Sunday, May 06, 2007

Oda, oh dear, oh dear: Canadian copyright minister pockets cash from IP owners

The suggestion that certain members of the American legislature are happily banking cheques from the entertainment industry while proposing laws which will be beneficial to them is so commonplace as to barely warrant mention. It's disappointing to discover the same canker in the soul of Canadian politics, though: Heritage Minister Bev Oda has been arranging fundraising events and banking cheques from Canadian broadcasting executives. As Heritage Minister, Oda has responsibilty for broadcasting - what a strange coincidence - and overseeing copyright law in the nation as well. To make things fair, of course, there are also suggestions that Oda is closer to the CRIA (the RIAA proxy in Canada) than an independent-minded minister should be.

What makes the shabbyness even more shabby is that the money from the broadcasters was originally meant to be for an event which Oda was forced to cancel when she was found to have crossed the line between using her political office to raise funds. The Canadian government had promised all the money had been returned. Now, though, it turns out the cash had mysteriously been resting in Oda's accounts all this time.

[N]ewly released records from Elections Canada reveal that of 20 individuals who donated to Ms. Oda's riding association last year, at least nine have senior roles in Canada's broadcast industry. Eleven of the donations were made within five weeks of the cancelled fundraiser.

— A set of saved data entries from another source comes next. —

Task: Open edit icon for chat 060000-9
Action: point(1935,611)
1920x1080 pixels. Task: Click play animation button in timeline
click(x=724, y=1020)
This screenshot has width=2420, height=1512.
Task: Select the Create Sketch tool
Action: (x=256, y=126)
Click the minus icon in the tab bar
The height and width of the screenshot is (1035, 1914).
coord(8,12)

Among the names listed as individual contributors are Astral Media board chairman André Bureau, who gave $250 on Oct. 16; TVO CEO Lisa De Wilde, who gave $500 on Oct. 16; CHUM president and CEO Jay Switzer, who donated $500 on Oct. 12; Standard Radio president and CEO Gary Slaight, who gave $500 on Oct. 13; and Rogers Radio CEO Gary Miles, who gave $250 on Oct. 12.

Reached by e-mail, Mr. Miles insisted that his contribution was not connected to Ms. Bell's call to buy $250 tickets that went out a week before he made the donation. "It had nothing to do with the Nov. 15 fundraiser and was on my personal cheque and nothing to do with my title," Mr. Miles wrote in an e-mail yesterday.

Ms. Oda's spokesman, Jean-Luc Benoît, insisted yesterday that none of the donations were related to the fundraiser. He added that the broadcast review was at arm's length from the minister's office.

How odd, though, that none of these donations, in $250 dollar multiples, had no connection at all to an event where tickets cost $250 a time, despite coming around the same time. It's an astonishing piece of syncronicity, isn't it?


1 comment:

Anonymous said...

They still have a "heritage minister" whose responsibility includes broadcasting? Is that where Major got the idea in 1993?

I'm no Blairite, but even I can see that "culture, media and sport" is far more *accurate* and far better in every important way. Quite apart from anything else, getting away from the "heritage" image was such an important part of Blair's rhetoric that he *had* to change the name as soon as he came to power, which indeed he did. Maybe Canada could do with a government which invoked such imagery - but, unlike NuLab, actually had substance behind it.